Il contratto contestato, quindi, doveva correttamente qualificarsi quale contratto atipico (secondo quanto previsto dall’art. 1322 C.C.) concluso fra titolare della licenza ed aspirante al subentro, volto a realizzare un interesse meritevole di tutela secondo l’ordinamento, in quanto finalizzato ad agevolare il subentro nella licenza di taxi secondo la prescrizione del regolamento comunale.

 

La pronuncia appare quantomeno “singolare” sotto alcuni profili. Innanzitutto, i giudici milanesi concludono, affermando di non escludere, in senso assoluto, l’assoggettabilità ad imposta di registro del contratto in oggetto, pur dovendo escludere, invece, che lo stesso costituisca una cessione di azienda.

Già questo primo punto risulta alquanto lacunoso: il collegio sostiene che la cessione della licenza taxi non costituisca una cessione d’azienda, ma non chiarisce come diversamente può inquadrarsi ai fini fiscali, posto che la ritenuta qualificazione del contratto come atipico ha rilievo ai solo fini civilistici.

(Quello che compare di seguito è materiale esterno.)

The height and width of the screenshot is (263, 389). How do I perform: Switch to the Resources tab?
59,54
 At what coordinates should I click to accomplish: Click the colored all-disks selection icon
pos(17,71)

In secondo luogo, qualche perplessità desta anche il ragionamento circa la “non trasferibilità” della licenza di taxi, ai fini della configurazione della cessione d’azienda: è ovvio che la licenza sia un provvedimento amministrativo soggetto alle regole di diritto pubblico e, quindi, anche revocabile dall’amministrazione, ma è altresì palese che, nel momento in cui il titolo viene trasferito dal titolare al subentrante, quest’ultimo acquisisce il diritto di esercitare l’attività di conducente di taxi (al posto del suo predecessore), diritto per il quale, salvo casi di successione familiare, avrà certamente corrisposto una somma al cedente. Pare, insomma, che il trasferimento della licenza taxi sia ben possibile e che ciò sia sufficiente ad integrare i presupposti per una cessione d’azienda.

Infine, sotto il profilo dell’imposta di registro, che è poi quello oggetto della pronuncia in commento, ed in relazione al quale, di fatto, i giudici di merito non hanno fornito indicazioni sul trattamento applicabile, deve ritenersi che l’atto di trasferimento della licenza sia assoggettabile all’aliquota residuale del 3% di cui all’art. 9 della Tariffa, parte I, allegata al DPR 131/86.